S.No. Parameter Type What it means
1 n_tasks Integer Number of tasks
2 n_atom_feat Integer Number of features per atom
3 n_graph_feat Integer Number of features for atom in the graph
4 n_outputs Integer Number of features for each molecule
5 layer_sizes List of Integer List of hidden layer size(s) in the propagation step: length of this list represents the number of hidden layers, and each element is the width of corresponding hidden layer
6 dropout Float Dropout probability, applied after each propagation step and gather step
7 layer_sizes_gather List of Integer List of hidden layer size(s) in the gather step
8 n_classes Integer The number of classes to predict (only used in classification mode)
9 uncertainty Boolean If True, include extra outputs and loss terms to enable the uncertainty in outputs to be predicted
10 mode String The model type, ‘classification’ or ‘regression’
S.No. Parameter Type What it means
1 n_tasks Integer Number of tasks
2 num_layers Integer Number of graph neural network layers, i.e. number of rounds of message passing
3 num_timesteps Integer Number of time steps for updating graph representations with a GRU
4 graph_feat_size Int Size for graph representations
5 number_atom_features Integer The length of the initial atom feature vectors
6 dropout Float Dropout probability
7 n_classes Integer The number of classes to predict per task (only used when mode is ‘classification’)
8 self_loop Boolean Whether to add self loops for the nodes, i.e. edges from nodes to themselves. When input graphs have isolated nodes, self loops allow preserving the original feature of them in message passing.


Output Format

SMILES Activation Status Probability of Class 0 Probability of Class 1
CC(CCC=C(C)C)CC=O 1 0.1934605 0.8065395
C1CCCCCC(=O)CCCC1 0 0.9994111 0.0005889
CCC(=O)C1=CC=CC=C1 1 0.4913514 0.5086485

How to run pre-trained models

There are two ways users can use saved models to get the predictions on query data:

1. Users can use GetPrediction_From_Checkpoint_deepGraphh.ipynb in the Get Prediction folder on our GitHub.

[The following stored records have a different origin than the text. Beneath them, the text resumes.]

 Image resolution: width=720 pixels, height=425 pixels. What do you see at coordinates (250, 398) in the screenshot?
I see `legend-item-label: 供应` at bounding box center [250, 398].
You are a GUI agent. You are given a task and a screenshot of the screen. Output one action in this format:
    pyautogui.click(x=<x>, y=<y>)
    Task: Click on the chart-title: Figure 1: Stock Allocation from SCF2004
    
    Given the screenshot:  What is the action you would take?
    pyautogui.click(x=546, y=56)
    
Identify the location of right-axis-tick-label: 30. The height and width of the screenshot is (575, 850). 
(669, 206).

2. Users can use the Google Collaboratory Notebook



FAQs



What is the prediction based on?

The prediction is based on Graph-based Deep Learning models.

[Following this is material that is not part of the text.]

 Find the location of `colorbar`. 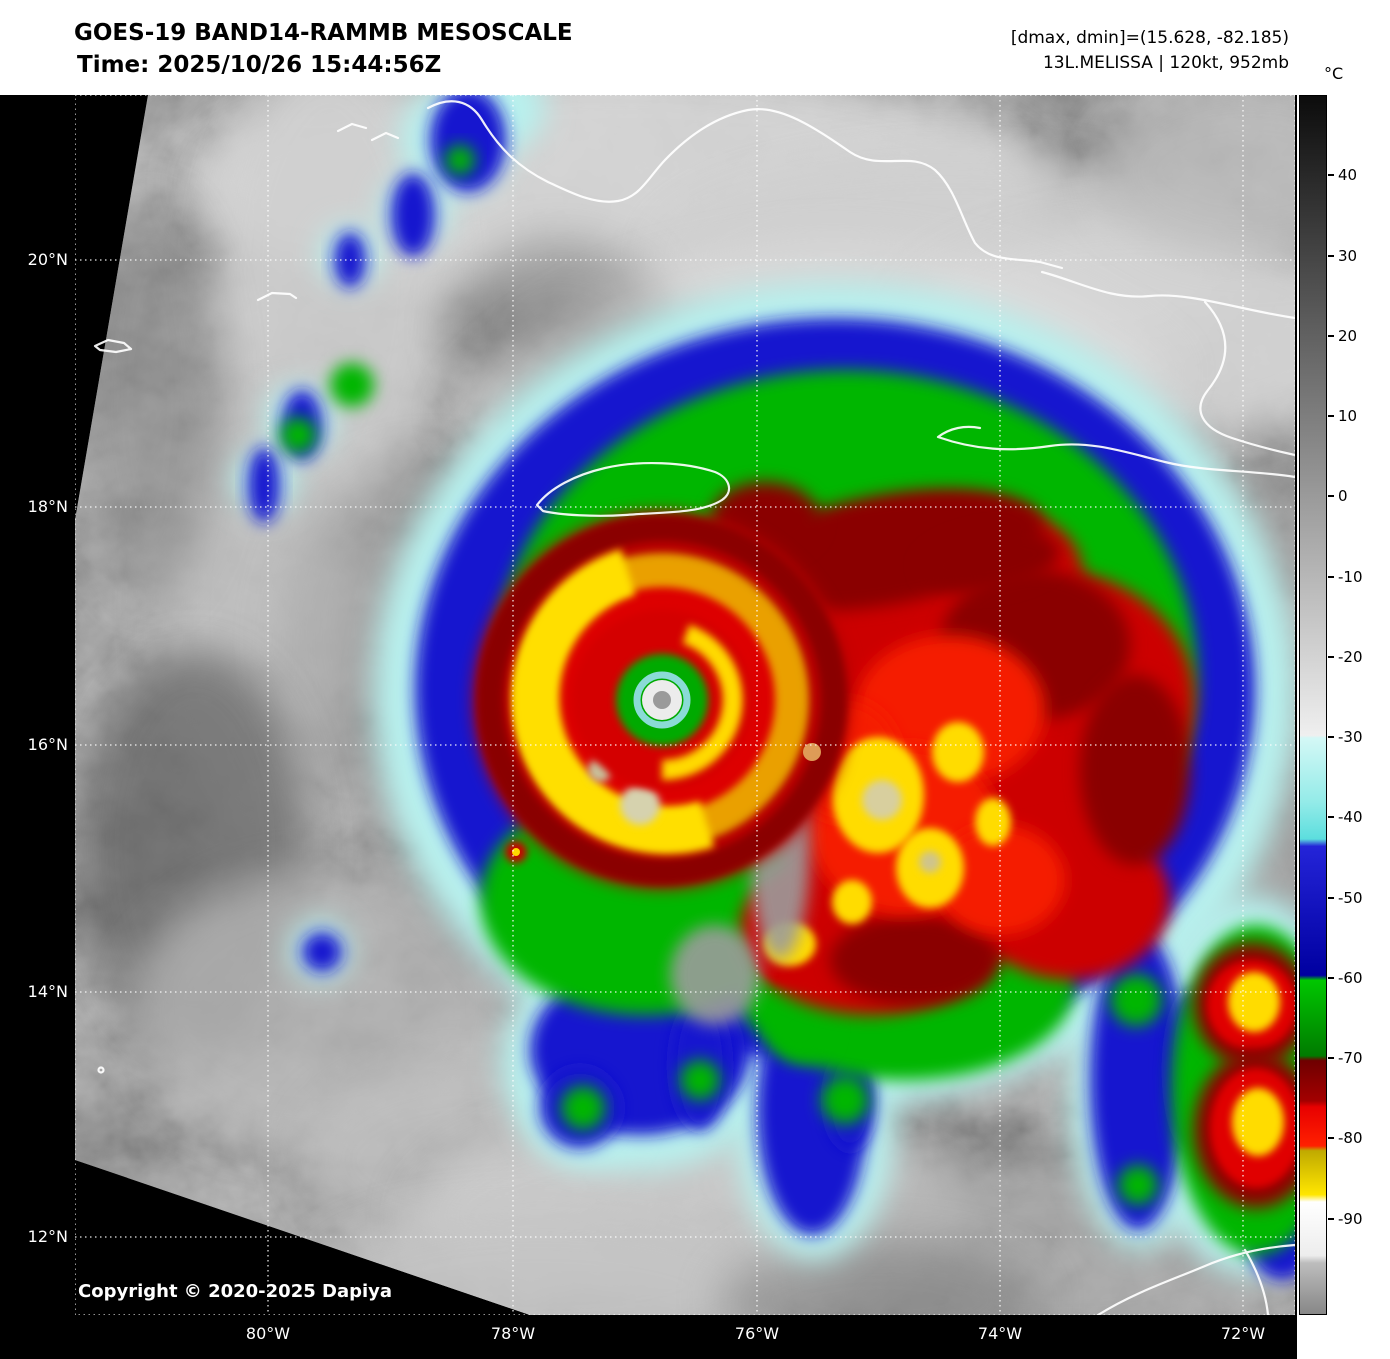

colorbar is located at coordinates (1313, 705).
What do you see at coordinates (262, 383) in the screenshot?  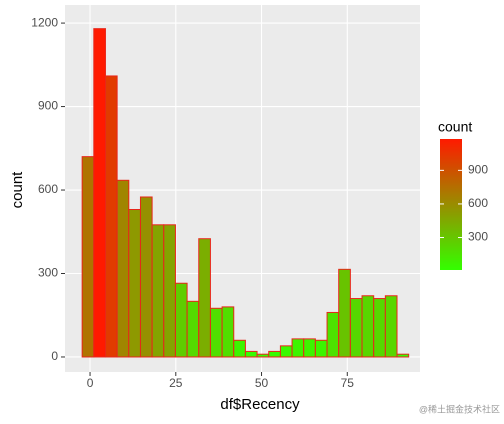 I see `x-tick-label: 50` at bounding box center [262, 383].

Can I run two prediction models from different tabs of the same browser?

No.




Can I navigate away from the loading screen?

We understand that it can be a little time-consuming, considering the high computations. Please try to be patient, and do not close the tabs, however, you can change the tabs.




What is the use of Datasets Tab?

deepGraphh has provided example datasets for user’s reference.